Lalu belum lama ini, ada suatu majalah yang mencoba mengabadikan suatu lukisan terkenal, yang orang banyak mengidentifikasikan sebagai sosok sembahannya, untuk dijadikan inspirasi menggambarkan tokoh kontraversi suatu negeri. Peristiwa yang ini bahkan menyulut kritik pedas banyak kalangan, bahkan ada organisasi pemuda berkunjung ke redaksi majalah tersebut minta penjelasan. Untung organisasi pemuda yang datang tidak bersimbol pedang. Bisa ramai itu kalau begitu.

Berkaitan dengan kepatutan, maka masalah hubungan negeri ini dengan negara Malaysia saya kira sering kita dengar. Mulai dari TKI kita yang dikejar-kejar, tarian reog, nyanyian dan yang belum lama ini adalah keikut sertaan wni jadi tentara sipil bayaran.

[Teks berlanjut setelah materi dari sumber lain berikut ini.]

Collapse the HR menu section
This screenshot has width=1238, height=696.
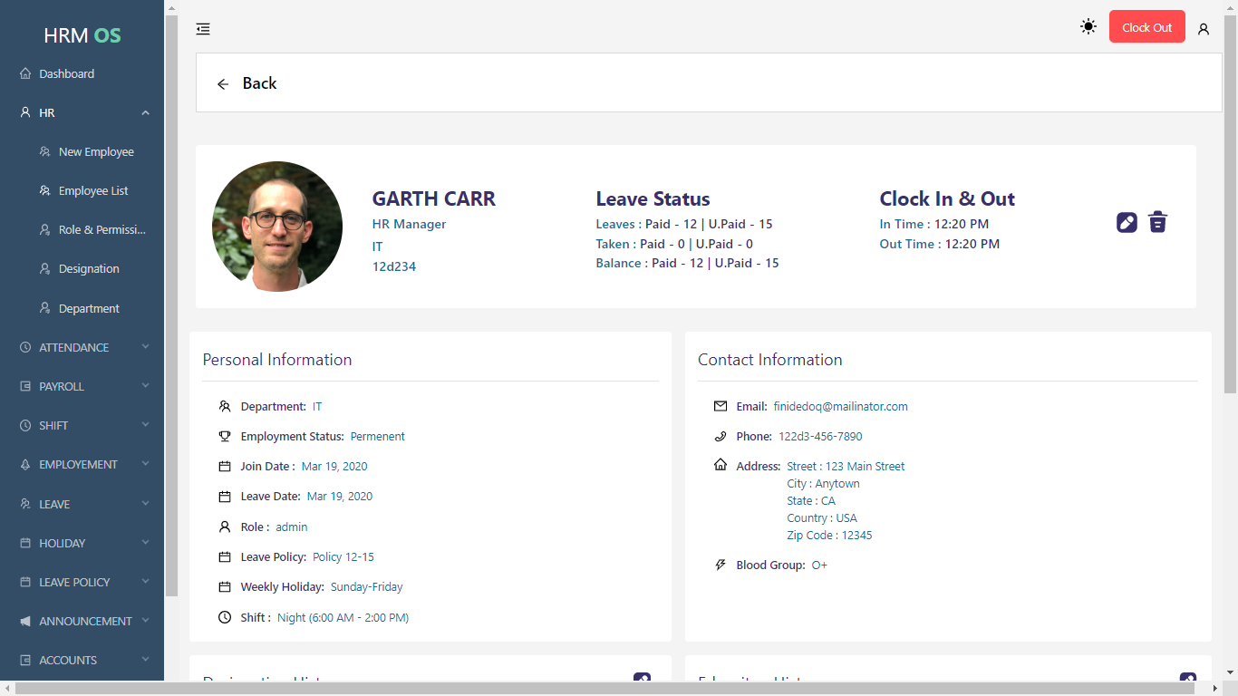point(145,113)
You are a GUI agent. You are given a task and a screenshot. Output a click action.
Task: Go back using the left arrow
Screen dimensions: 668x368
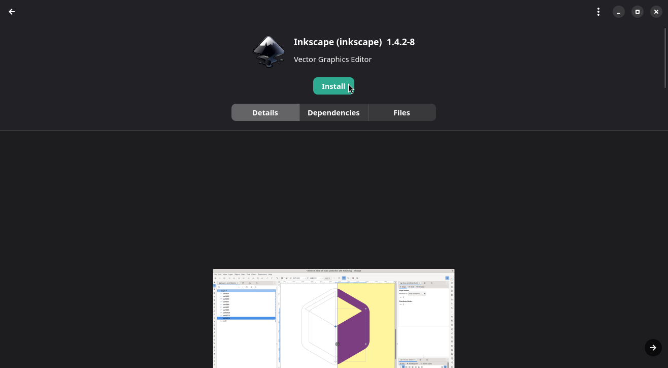click(x=12, y=12)
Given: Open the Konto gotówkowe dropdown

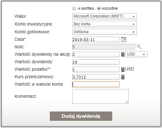Looking at the screenshot, I should click(x=104, y=32).
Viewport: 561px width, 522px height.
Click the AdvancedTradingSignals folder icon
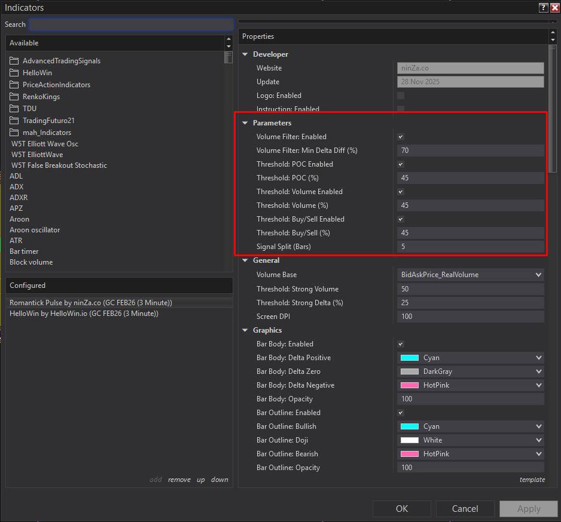coord(14,61)
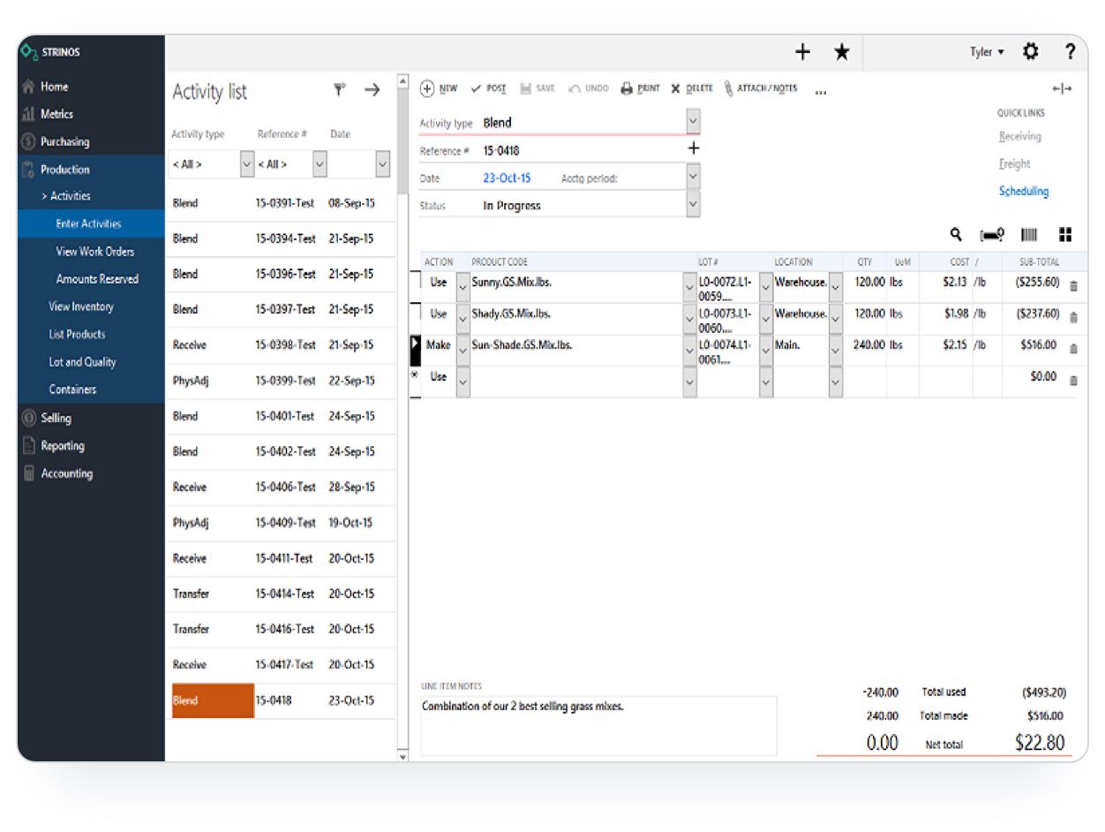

Bagaimana tanggapan pak Wir terhadap issue-issue seperti itu.

Yah kalau saya, maka langkah pertama adalah mencoba mengendapkannya terlebih dahulu, selanjutnya mencoba melihat dari sisi lain. Bagaimana issue tersebut. Masih patutkah, atau tidak. Baru setelah itu saya coba komentari. Tentu saja komentar itu saya kembalikan ke diri sendiri dan mungkin orang-orang disekitarku, agar peristiwa yang menjadi issue dapat menjadi pengalaman dan diambil hikmatnya.

Seperti artis yang berbagi-bagi sembako dan hal tersebut dieksposed habis-habisan. Bagi sebagian orang memang terkesan tidak patut, karena memberi kesan terlalu dibuat-buat agar bisa dikatakan dermawan . Apalagi kalau mengingat ini

Tetapi jika engkau memberi sedekah janganlah diketahui tangan kirimu apa yang diperbuat tangan kananmu. Hendaklah sedekahmu itu diberikan dengan tersembunyi, maka Bapamu yang melihatnya yang tersembunyi akan membalasnya kepadamu.
[Matius 6:3-4]

Tetapi kalau aku, maka kucoba berpikir lagi. Wir bisakah kamu memberi sembako sebanyak itu, seperti si artis itu. Waduh, guru koq begitu, ya keberatan gitu pak. Ya kalau begitu, mengapa kamu mencela si artis tersebut.  Masalah patut atau tidak, itu bukan urusanmu Wir, itu yang di atas yang berhak mengevaluasi. Itu merupakan cara yang di atas, dengan sedikit mengipasi ego si artis maka menjadi berbagi untuk sesama.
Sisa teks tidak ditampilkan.